With the allowance cut, should you study medicine?

Healthcare practitioners will not be smiling after the allowance cut. (Rawpixel pic)

Recently, the Public Service Department (JPA) announced that the government will be abolishing the critical allowance given to doctors, nurses, engineers and other professionals joining the civil service starting 2020.

Naturally this was met with an uproar, especially among young professionals and students who intend to pursue their tertiary studies in medicine.

While the allowance cut affects all working in the civil service, the Malaysian Medical Association (MMA) predicts that the impact will be most felt in public healthcare.

“Healthcare professionals seem to be specifically targeted when it comes to budget cuts, and there seems to be an ever-increasing burden being placed on junior doctors,” claims the MMA.

What will happen after the critical allowance cut?

Based on health ministry records, the number of inpatient and outpatient visits to government hospitals and clinics has quadrupled in the last decade from 17 million in 2008 to 77 million visits in 2018.

With government hospitals already shorthanded in terms of medical experts and supporting staff, the critical allowance cut is sure to further worsen the problem.

The allowance was created in 1992 as an incentive to draw talents into critical fields within the public sector.

The cut will certainly drive graduates to join the private sector where the pay is much higher, and exponentially the competition for jobs.

Malaysian Medics International (MMI), an organisation for Malaysian medical students worldwide, took to Twitter to break down the average salary of a doctor hired from January 2020 onwards.

(MMI Doctors official Twitter pic)

In 2018, there was an intake of 20,911 students within the health and welfare field.
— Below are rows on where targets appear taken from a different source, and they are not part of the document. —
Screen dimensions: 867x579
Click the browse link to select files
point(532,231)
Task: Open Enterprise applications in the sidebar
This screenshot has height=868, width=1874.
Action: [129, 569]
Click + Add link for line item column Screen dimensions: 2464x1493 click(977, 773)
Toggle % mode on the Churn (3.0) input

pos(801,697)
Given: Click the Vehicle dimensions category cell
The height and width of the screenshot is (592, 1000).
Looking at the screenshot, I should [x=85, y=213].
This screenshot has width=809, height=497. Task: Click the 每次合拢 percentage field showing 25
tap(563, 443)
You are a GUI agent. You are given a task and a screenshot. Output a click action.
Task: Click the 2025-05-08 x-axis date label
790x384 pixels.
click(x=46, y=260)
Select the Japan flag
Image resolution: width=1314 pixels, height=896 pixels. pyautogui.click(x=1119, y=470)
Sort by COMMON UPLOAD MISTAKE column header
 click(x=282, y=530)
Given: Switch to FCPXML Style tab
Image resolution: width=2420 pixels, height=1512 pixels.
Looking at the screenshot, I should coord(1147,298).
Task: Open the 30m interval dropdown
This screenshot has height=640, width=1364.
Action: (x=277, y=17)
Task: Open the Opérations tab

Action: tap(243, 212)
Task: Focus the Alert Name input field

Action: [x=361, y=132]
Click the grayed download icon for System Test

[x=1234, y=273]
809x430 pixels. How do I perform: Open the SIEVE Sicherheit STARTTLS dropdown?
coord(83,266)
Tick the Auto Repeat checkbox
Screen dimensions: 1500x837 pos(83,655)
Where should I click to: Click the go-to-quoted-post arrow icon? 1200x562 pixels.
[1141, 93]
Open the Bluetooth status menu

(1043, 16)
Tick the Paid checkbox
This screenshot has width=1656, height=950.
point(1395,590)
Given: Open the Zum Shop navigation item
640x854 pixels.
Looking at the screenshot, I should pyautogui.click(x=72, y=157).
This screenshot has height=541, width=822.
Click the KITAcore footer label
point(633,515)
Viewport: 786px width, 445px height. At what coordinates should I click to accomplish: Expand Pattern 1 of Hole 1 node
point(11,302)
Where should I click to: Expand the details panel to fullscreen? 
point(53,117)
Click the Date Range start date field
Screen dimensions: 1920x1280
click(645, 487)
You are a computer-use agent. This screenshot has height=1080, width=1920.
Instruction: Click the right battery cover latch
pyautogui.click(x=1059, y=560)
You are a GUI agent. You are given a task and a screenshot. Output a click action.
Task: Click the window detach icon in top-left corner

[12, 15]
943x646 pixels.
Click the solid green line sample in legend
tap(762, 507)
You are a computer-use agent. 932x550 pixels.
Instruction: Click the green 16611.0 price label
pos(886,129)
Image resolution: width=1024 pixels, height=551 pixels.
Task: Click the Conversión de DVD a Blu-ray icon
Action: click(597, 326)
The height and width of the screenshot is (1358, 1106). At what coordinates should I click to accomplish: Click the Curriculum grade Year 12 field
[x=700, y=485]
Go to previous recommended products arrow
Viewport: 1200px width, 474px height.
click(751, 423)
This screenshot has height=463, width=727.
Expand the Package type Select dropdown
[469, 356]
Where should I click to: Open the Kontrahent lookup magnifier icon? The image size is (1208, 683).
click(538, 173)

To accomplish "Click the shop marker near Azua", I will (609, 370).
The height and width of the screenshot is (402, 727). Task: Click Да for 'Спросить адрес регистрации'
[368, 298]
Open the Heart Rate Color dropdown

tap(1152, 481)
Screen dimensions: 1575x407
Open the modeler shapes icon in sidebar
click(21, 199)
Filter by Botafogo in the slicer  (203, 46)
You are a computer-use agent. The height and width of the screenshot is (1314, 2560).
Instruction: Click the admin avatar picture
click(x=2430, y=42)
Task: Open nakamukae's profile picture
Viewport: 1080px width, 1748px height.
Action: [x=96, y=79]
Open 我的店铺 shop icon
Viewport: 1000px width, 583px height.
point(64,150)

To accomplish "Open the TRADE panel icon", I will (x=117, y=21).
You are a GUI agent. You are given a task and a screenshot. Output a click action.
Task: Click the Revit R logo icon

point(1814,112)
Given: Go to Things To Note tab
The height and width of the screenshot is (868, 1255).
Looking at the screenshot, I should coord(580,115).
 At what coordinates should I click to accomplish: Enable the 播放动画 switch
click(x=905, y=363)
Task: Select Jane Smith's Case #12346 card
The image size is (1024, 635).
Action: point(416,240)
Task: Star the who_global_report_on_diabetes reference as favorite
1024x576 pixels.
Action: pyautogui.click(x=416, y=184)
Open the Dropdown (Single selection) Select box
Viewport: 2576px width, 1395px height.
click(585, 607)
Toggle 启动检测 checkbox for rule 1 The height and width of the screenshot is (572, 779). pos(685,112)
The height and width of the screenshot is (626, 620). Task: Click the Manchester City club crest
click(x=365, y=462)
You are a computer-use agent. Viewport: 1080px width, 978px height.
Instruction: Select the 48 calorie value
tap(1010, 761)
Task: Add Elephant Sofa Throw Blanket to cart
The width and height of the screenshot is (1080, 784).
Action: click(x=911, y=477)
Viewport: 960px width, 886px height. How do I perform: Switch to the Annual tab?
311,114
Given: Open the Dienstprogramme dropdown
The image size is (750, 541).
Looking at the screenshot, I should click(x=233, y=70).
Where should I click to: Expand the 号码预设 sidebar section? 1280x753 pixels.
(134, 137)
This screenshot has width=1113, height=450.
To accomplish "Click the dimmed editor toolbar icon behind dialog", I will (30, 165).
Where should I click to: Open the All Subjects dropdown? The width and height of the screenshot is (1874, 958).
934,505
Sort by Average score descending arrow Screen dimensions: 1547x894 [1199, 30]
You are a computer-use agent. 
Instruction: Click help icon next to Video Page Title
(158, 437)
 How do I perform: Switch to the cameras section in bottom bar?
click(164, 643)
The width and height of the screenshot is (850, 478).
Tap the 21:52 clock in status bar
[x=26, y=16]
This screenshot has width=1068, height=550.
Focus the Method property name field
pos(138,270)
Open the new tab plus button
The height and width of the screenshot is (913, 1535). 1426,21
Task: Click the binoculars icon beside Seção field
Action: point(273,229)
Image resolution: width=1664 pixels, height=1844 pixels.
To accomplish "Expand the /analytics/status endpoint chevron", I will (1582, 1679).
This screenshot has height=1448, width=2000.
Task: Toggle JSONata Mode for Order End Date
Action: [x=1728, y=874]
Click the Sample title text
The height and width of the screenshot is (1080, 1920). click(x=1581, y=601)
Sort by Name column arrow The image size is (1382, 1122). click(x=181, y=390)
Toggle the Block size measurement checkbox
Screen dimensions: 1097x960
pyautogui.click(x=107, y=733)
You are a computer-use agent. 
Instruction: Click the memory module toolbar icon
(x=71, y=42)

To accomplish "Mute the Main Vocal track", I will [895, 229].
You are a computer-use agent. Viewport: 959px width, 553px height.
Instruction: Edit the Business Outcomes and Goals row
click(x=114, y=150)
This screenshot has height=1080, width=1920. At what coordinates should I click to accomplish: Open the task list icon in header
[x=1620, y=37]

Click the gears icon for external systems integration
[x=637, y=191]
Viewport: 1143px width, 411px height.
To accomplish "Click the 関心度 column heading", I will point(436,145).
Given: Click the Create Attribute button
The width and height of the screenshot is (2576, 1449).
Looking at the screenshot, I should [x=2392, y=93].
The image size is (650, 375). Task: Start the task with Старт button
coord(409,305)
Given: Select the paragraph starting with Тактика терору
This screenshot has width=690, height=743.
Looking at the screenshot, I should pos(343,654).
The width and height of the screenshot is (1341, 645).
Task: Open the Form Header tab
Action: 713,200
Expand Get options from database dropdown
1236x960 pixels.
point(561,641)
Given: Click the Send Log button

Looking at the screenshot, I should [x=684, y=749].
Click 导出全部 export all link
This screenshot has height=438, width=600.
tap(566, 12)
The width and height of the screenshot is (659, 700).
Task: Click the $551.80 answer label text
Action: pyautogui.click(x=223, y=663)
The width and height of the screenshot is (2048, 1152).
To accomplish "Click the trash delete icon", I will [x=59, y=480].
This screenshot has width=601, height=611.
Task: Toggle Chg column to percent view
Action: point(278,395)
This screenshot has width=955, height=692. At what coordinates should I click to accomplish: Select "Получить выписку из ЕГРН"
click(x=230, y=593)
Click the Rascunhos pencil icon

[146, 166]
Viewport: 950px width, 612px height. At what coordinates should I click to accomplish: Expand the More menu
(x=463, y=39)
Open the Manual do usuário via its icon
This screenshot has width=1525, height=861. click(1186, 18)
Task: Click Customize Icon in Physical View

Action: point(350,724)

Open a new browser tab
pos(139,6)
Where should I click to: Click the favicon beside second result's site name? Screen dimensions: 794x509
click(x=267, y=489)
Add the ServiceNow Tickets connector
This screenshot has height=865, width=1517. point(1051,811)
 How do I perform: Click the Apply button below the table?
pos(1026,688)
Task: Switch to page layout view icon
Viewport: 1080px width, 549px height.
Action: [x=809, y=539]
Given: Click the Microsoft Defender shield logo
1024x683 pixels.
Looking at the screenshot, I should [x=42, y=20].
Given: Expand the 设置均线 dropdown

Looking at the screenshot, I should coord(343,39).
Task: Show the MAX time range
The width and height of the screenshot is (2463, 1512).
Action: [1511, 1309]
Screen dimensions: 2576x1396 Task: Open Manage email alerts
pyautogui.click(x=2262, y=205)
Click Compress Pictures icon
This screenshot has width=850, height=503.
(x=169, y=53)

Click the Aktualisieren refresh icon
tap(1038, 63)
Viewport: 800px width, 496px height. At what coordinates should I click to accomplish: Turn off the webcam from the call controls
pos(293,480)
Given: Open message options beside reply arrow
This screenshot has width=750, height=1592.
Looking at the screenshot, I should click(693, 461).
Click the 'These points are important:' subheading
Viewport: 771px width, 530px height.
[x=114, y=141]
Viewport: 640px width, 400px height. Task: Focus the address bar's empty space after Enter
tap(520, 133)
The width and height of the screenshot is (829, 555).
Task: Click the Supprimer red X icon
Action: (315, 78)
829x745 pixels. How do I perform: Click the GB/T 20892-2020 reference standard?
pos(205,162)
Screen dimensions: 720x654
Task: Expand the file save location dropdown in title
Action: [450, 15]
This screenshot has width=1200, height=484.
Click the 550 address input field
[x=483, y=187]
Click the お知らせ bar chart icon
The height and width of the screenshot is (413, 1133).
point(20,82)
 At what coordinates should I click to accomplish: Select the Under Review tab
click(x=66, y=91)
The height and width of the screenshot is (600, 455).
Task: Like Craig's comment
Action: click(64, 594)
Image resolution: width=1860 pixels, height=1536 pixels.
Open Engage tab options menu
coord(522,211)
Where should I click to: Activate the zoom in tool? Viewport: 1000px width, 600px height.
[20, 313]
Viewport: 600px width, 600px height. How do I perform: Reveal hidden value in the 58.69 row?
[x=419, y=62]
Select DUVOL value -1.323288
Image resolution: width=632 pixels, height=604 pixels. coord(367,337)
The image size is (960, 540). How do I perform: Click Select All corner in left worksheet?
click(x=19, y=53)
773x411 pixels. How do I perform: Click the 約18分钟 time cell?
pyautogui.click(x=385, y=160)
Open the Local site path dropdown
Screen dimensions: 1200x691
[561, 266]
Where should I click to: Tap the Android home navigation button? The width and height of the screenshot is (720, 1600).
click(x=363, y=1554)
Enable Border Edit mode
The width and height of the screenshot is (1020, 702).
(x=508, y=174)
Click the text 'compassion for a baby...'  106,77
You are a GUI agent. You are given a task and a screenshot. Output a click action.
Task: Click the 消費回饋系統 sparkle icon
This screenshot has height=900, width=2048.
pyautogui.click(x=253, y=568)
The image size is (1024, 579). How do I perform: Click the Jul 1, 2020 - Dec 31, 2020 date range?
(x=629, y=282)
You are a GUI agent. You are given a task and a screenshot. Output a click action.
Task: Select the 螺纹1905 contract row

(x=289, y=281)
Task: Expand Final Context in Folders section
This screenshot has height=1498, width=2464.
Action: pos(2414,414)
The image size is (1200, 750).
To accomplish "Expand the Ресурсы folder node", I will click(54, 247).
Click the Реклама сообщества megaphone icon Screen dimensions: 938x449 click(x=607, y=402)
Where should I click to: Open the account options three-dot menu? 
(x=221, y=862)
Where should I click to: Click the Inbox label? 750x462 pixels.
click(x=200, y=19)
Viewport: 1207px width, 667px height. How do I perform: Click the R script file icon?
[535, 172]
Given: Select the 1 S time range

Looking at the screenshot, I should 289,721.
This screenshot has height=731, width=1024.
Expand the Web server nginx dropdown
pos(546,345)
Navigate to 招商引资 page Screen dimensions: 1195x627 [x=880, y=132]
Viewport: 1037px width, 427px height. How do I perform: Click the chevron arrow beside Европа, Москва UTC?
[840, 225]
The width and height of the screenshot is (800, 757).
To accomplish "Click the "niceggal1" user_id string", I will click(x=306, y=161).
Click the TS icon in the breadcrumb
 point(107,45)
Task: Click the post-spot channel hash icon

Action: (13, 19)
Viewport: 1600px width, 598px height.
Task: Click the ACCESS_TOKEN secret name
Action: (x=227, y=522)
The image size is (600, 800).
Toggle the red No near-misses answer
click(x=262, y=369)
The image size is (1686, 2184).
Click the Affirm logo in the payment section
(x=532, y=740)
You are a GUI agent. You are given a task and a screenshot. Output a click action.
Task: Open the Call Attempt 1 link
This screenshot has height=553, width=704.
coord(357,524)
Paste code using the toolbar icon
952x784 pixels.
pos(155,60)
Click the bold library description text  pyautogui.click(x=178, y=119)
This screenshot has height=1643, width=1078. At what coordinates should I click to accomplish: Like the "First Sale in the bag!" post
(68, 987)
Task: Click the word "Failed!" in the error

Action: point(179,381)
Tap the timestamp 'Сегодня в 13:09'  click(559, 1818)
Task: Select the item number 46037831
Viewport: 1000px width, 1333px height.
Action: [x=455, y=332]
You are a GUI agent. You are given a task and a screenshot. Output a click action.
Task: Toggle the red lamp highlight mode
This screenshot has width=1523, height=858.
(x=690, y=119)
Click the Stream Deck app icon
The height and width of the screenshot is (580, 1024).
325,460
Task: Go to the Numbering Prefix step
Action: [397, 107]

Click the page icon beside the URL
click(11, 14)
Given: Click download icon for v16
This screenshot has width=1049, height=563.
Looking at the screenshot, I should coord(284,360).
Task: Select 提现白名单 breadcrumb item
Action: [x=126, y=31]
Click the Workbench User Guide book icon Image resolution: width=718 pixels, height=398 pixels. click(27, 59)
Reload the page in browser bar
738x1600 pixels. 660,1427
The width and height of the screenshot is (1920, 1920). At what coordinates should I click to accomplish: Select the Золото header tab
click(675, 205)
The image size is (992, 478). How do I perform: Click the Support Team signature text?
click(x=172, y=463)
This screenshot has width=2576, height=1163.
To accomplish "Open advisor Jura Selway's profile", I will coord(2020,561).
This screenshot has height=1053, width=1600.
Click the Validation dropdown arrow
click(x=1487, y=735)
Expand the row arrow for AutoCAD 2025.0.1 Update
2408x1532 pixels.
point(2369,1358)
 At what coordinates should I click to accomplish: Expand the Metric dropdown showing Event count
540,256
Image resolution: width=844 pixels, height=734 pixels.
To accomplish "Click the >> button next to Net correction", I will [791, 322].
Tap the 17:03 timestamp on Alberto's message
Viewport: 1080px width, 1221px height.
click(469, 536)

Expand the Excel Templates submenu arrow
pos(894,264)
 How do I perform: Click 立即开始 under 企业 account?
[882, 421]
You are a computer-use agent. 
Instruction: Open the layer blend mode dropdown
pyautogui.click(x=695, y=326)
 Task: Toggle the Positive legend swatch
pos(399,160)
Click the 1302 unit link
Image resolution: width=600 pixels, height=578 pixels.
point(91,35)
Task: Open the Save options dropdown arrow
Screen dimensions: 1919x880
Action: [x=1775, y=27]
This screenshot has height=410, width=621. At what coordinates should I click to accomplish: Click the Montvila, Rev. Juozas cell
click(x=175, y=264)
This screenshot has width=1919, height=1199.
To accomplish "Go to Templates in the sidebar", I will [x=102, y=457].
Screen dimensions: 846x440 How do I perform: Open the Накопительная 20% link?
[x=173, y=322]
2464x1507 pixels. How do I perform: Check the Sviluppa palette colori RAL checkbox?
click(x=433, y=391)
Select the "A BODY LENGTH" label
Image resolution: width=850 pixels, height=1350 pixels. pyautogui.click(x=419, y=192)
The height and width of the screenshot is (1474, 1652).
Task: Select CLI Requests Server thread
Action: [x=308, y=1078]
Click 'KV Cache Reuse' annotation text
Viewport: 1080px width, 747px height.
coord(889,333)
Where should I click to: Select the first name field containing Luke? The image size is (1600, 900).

The enrolment rate for the health and welfare field was 82,279 students, and the number of graduates produced was a total of 17,284 students.

These numbers highlight the impact of the critical allowance cut, as they will be the ones to enter the workforce starting from 2020.

It is standard for medical students in Malaysia to undergo housemanship training at government hospitals. According to those who have undergone housemanship training in Malaysia, the reality of working in the medical sector is far from ideal.

Dr Sasitharan Ayanai, a Malaysian doctor who recently opened up about his drug addiction caused by job-related stress, noted that junior doctors face mental stress, sleep deprivation and a work culture that can prove to be abusive.

On top of that, they are also overworked, with Dr Ayanai citing long work shifts, often up to 48 hours without proper rest.

With all the existing issues of public medical sector and now the critical allowance cut, it is inevitable that medical students will choose to work in the private sector where the salary is substantially higher, but job opportunities and placements are limited.

Government hospitals stand to lose medical experts

With medical graduates driven to join the private sector, government hospitals stand to lose a large number of medical experts that can contribute greatly to the country.

This will undoubtedly worsen the issues already prevailing within public healthcare.

With the details of the critical allowance cut broken down, the primary question still stands.

Is it worth it for potential university students to pursue medicine, knowing their fate years down the road?

Students will spend five years of their lives in university, then two more years for housemanship training.

The critical allowance cut may eventually persuade students to pursue other professions, knowing competition in the private sector is great.

Following the announcement by JPA, Prime Minister Dr Mahathir Mohamad has agreed to delay the critical allowance cut pending a decision from the next Cabinet meeting, according to Youth Minister Syed Saddiq.

Similar to what most Malaysians believe, critics say that cutting the incentive will ultimately drive talents away from sectors crucial to the public, including healthcare and education.